The NEA plans take delivery of 300MW from the Muzaffarpur substation through the Dhalkebar-Muzaffarpur cross-border transmission line and an additional 65MW through the Tanakpur substation. The electricity will be bought round-the-clock, the notice states.
Though Nepal has been exporting electricity currently because of surplus production by the hydropower projects fed by monsoon-swollen rivers, it has to import in the winter when water levels in the rivers fall and the plants produce in the range of 30-40 percent of their installed capacity.
Currently, the total installed capacity of Nepal’s power projects stands at around 2,200MW while peak hour demand for electricity on Wednesday stood at 1866MW, according to the NEA.
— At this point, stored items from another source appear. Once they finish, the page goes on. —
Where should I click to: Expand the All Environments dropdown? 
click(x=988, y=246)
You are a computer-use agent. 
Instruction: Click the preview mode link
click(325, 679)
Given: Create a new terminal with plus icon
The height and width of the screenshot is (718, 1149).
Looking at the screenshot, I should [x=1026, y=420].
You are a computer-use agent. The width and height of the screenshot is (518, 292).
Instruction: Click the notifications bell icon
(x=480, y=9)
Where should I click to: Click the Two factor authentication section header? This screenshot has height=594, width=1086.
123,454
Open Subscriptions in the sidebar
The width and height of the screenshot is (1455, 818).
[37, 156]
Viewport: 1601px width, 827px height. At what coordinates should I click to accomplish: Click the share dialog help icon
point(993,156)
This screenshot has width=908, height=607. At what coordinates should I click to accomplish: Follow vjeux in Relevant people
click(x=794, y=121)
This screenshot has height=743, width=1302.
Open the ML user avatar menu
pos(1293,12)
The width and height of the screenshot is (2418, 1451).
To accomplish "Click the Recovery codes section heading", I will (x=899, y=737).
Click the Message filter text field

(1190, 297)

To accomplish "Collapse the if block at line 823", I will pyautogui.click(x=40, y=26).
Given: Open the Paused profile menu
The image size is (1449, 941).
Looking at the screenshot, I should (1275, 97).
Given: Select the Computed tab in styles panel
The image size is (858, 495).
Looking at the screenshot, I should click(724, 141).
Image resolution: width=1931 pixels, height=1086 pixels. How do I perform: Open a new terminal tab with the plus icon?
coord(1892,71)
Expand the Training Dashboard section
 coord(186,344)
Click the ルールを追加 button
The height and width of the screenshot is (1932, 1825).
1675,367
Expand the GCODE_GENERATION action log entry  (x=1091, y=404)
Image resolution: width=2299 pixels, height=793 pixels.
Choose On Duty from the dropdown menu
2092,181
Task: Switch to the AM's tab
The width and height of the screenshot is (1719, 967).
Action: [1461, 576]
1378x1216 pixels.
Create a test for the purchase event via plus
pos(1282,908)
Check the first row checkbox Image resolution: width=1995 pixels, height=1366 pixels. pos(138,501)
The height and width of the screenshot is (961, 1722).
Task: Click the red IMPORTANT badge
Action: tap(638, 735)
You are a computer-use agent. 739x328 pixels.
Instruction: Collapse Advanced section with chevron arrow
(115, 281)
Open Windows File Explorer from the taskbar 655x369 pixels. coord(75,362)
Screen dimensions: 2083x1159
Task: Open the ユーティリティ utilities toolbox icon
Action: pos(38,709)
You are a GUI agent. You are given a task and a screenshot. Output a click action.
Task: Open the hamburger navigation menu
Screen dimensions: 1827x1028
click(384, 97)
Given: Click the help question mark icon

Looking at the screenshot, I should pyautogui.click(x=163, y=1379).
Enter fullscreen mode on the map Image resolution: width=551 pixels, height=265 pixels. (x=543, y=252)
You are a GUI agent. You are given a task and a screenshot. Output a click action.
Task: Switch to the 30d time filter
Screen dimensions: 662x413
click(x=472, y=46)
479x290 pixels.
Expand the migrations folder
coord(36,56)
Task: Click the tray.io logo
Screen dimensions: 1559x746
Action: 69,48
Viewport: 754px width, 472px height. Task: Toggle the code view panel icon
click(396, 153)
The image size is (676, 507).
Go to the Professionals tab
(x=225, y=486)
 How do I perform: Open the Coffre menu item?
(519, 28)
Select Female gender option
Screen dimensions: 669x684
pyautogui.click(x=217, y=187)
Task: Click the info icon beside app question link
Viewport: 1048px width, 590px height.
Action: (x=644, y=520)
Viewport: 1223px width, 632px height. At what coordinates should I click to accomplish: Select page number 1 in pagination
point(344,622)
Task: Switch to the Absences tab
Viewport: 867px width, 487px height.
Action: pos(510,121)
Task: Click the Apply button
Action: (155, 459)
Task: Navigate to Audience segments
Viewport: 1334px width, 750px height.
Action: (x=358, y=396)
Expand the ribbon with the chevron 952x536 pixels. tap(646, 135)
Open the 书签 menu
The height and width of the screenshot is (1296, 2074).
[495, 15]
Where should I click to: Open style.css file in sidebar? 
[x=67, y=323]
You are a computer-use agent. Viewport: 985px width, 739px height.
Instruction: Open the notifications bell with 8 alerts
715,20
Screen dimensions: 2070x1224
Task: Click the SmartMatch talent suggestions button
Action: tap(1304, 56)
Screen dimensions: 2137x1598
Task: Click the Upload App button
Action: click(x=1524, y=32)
The state-owned power utility body has long been buying electricity from India under government-to-government deals, particularly in the dry season which runs from December to May.
The NEA had recently started buying power from the Indian power exchange market on a daily basis. “It is the first time that we are trying to buy electricity from India through a competitive bidding process,” said Jayaraj Bhandari, chief of economic analysis division of the NEA.
As per the bid document published by the NEA, it plans to buy 265MW from December this year to February next year and 365MW from March to May. It plans to buy 65MW through the Tanakpur delivery point throughout the six months, and from Muzaffarpur delivery point 200MW will be bought from December to February and 300MW from March to May.
Through the option of buying power from the day-ahead-market of India Energy Exchange Limited, a power trading platform, on a daily basis, the NEA plans to import a certain amount of power under a longer-term deal.
“The main reason behind opting for a longer-term contract is to diversify the risk,” said Bhandari. “When Nepal relied on the day-ahead market to import power from India in the last dry season, we could not import as much as we wanted.” The NEA was forced to cut power supply to some industrial corridors from March to May this year due to reduced supply from India as the southern neighbour itself failed to produce enough electricity amid global shortage of coal.
Coal accounts for nearly 75 percent of India’s power output. Several Indian states had imposed load-shedding amid rising demand for power.
In late March, India had stopped providing power through the Kushaha-Kataiya cross-border transmission line and the Parwanipur-Raxaul cross-border transmission line under the fixed price regime in the night time. The southern neighbour has stopped providing electricity at fixed rate from Tanakpur since mid-February.
In late March, India had discontinued power supply during the night—from 6pm to 6am. Because of the shortage of coal amid its skyrocketing prices in the wake of the Russia-Ukraine war, coal-powered energy plants in India have been shut leading to a power shortage.
Nepal has a power exchange mechanism with Bihar and Uttar Pradesh. Under this mechanism, the two countries can buy power from each other as needed. The price has been fixed at IRs6.18 per unit for taking power through the 132kV transmission line and IRs6.65 for buying electricity through the 33kV transmission line.
Nepal can receive up to 85MW through the Tanakpur point at the rate of IRs4.12 (Rs6.62) per unit, according to the NEA.
NEA officials say the country will have to buy electricity from India in the dry season a few more years although the country has been cutting down on the import of electricity along with rising production at home.
Nepal exported electricity worth over Rs7 billion in the last four months from June to mid-September, the NEA said on Tuesday. It aims to sell electricity worth Rs16 billion in the current fiscal year, according to the NEA statement.